§ WHAT IS BEING ASKED
Somewhere below are a line with "Learning to live" and a later line with "[YouTube] (256, 4)". Output exactly those lines and all lines between them.

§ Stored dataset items
========
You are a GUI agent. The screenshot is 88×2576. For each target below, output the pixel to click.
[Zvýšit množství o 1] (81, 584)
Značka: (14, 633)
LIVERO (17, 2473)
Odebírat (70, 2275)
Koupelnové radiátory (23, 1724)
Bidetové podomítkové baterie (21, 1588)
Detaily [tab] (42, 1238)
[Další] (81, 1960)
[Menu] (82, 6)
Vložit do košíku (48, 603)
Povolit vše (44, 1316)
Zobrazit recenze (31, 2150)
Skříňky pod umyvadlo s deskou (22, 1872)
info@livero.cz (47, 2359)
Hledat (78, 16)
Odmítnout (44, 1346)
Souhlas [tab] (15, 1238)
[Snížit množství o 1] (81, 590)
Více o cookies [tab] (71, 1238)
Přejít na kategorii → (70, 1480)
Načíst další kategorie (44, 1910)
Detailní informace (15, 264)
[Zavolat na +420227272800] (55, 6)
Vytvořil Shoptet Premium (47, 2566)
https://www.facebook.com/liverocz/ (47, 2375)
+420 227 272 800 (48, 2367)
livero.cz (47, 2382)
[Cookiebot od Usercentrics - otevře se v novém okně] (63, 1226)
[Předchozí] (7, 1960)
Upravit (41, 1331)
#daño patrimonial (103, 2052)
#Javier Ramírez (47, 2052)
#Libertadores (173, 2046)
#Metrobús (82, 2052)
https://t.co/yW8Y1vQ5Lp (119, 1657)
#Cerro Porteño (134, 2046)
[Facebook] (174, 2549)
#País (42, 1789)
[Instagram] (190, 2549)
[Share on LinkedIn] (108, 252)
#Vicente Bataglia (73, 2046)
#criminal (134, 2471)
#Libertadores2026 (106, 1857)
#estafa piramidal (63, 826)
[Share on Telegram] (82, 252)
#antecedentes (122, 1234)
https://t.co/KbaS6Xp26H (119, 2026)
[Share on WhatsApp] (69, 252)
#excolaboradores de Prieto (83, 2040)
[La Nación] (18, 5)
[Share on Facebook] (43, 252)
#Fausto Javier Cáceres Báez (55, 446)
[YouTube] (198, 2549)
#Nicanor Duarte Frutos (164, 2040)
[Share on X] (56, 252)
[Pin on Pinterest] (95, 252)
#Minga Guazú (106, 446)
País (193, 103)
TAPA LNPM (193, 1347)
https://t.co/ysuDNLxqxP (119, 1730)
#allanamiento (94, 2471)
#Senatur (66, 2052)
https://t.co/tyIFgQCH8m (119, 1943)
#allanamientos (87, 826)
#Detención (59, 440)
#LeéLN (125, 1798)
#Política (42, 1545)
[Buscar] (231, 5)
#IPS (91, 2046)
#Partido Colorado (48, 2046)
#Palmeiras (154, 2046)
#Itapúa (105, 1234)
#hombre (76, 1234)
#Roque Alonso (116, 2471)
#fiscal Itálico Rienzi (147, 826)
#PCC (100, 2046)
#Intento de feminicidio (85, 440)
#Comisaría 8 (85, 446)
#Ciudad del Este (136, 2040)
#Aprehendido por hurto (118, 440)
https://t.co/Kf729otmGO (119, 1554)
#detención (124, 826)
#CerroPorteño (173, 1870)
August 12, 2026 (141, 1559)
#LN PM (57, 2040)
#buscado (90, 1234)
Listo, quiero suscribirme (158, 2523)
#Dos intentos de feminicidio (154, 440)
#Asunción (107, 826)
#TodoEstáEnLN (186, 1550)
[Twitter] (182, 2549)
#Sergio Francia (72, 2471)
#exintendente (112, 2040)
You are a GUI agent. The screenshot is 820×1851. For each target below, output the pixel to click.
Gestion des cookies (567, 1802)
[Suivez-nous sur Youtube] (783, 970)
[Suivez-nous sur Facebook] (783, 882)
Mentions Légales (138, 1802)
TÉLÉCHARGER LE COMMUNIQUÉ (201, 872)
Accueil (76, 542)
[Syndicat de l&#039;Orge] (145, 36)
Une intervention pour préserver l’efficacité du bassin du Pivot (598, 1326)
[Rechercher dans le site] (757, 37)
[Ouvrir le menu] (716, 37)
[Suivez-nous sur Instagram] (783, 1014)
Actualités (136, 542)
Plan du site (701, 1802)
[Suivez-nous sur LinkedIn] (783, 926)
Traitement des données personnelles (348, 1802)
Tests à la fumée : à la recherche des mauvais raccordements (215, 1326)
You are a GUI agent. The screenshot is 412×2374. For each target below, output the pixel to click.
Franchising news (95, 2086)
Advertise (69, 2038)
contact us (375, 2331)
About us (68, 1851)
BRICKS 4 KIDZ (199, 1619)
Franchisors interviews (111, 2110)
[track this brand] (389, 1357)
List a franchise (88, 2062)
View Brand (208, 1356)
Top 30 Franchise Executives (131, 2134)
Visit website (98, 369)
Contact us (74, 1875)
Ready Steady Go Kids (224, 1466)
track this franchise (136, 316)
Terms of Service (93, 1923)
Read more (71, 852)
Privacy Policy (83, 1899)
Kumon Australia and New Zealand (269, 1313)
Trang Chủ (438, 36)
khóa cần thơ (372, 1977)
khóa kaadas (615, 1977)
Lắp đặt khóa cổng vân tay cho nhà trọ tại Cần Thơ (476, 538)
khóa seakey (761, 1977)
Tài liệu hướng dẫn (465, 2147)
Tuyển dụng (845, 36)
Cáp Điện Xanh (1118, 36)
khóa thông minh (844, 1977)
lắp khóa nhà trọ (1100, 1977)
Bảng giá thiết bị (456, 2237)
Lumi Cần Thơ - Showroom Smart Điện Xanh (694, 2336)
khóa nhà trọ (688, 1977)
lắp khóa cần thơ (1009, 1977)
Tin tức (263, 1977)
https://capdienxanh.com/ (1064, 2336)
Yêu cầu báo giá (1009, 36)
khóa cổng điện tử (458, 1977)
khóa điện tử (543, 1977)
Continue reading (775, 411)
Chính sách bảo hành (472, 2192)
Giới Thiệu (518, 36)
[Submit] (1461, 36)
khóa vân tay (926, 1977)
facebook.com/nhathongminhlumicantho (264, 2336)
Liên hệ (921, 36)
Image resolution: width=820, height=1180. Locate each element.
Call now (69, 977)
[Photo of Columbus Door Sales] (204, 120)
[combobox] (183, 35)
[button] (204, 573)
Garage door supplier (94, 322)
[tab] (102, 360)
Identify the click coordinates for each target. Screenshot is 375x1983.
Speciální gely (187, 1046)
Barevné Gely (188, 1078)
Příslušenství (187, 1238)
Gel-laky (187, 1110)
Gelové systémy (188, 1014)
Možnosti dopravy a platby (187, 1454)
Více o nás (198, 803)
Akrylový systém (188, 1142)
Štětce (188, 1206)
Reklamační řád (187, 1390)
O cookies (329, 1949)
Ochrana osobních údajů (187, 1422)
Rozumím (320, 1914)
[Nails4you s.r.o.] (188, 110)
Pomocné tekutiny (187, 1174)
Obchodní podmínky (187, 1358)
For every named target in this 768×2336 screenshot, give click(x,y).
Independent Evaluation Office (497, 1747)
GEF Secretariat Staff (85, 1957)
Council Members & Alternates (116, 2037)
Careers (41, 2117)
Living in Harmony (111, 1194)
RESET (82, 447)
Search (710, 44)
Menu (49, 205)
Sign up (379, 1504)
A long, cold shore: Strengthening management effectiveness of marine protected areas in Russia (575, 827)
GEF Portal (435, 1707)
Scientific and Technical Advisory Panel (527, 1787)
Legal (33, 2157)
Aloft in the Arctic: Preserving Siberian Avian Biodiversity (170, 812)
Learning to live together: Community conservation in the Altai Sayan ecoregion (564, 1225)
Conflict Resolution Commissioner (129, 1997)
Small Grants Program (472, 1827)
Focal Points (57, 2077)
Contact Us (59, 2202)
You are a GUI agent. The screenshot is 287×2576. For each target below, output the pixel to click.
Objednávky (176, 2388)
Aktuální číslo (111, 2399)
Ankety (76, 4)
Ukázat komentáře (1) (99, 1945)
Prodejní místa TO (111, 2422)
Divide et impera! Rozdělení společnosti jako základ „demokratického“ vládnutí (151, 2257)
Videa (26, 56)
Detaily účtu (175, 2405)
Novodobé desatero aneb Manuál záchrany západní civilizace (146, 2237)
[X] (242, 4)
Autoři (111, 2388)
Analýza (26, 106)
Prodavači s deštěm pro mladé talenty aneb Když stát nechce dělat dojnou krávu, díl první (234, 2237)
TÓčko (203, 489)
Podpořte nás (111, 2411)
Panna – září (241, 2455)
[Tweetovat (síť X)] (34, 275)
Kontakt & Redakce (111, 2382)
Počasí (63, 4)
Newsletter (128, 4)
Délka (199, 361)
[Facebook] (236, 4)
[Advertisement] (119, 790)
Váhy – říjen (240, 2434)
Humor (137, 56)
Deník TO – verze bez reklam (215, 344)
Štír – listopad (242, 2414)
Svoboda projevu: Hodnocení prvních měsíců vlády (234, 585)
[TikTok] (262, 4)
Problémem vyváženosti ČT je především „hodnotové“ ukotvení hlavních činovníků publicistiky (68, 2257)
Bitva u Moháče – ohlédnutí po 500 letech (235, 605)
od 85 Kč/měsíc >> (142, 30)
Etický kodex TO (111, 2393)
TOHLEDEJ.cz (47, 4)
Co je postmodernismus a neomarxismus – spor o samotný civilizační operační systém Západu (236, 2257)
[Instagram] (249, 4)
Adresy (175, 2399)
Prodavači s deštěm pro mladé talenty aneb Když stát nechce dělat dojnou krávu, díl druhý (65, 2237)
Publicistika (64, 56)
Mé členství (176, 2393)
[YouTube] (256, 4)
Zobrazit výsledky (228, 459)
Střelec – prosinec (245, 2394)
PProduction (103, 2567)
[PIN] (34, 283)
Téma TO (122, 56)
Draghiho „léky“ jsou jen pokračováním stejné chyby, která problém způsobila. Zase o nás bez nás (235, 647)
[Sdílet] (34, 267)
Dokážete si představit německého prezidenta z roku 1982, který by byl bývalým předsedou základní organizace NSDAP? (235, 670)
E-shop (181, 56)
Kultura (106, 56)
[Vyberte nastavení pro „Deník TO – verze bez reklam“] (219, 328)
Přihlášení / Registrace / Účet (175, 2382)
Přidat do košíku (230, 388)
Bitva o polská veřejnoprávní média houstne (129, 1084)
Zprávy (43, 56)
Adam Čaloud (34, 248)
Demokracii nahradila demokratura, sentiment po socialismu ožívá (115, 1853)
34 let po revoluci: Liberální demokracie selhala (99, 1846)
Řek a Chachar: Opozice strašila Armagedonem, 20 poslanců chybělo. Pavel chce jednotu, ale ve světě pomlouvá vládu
========
§ TASK OUTPUT
Learning to live together: Community conservation in the Altai Sayan ecoregion (564, 1225)
Conflict Resolution Commissioner (129, 1997)
Small Grants Program (472, 1827)
Focal Points (57, 2077)
Contact Us (59, 2202)
You are a GUI agent. The screenshot is 287×2576. For each target below, output the pixel to click.
Objednávky (176, 2388)
Aktuální číslo (111, 2399)
Ankety (76, 4)
Ukázat komentáře (1) (99, 1945)
Prodejní místa TO (111, 2422)
Divide et impera! Rozdělení společnosti jako základ „demokratického“ vládnutí (151, 2257)
Videa (26, 56)
Detaily účtu (175, 2405)
Novodobé desatero aneb Manuál záchrany západní civilizace (146, 2237)
[X] (242, 4)
Autoři (111, 2388)
Analýza (26, 106)
Prodavači s deštěm pro mladé talenty aneb Když stát nechce dělat dojnou krávu, díl první (234, 2237)
TÓčko (203, 489)
Podpořte nás (111, 2411)
Panna – září (241, 2455)
[Tweetovat (síť X)] (34, 275)
Kontakt & Redakce (111, 2382)
Počasí (63, 4)
Newsletter (128, 4)
Délka (199, 361)
[Facebook] (236, 4)
[Advertisement] (119, 790)
Váhy – říjen (240, 2434)
Humor (137, 56)
Deník TO – verze bez reklam (215, 344)
Štír – listopad (242, 2414)
Svoboda projevu: Hodnocení prvních měsíců vlády (234, 585)
[TikTok] (262, 4)
Problémem vyváženosti ČT je především „hodnotové“ ukotvení hlavních činovníků publicistiky (68, 2257)
Bitva u Moháče – ohlédnutí po 500 letech (235, 605)
od 85 Kč/měsíc >> (142, 30)
Etický kodex TO (111, 2393)
TOHLEDEJ.cz (47, 4)
Co je postmodernismus a neomarxismus – spor o samotný civilizační operační systém Západu (236, 2257)
[Instagram] (249, 4)
Adresy (175, 2399)
Prodavači s deštěm pro mladé talenty aneb Když stát nechce dělat dojnou krávu, díl druhý (65, 2237)
Publicistika (64, 56)
Mé členství (176, 2393)
[YouTube] (256, 4)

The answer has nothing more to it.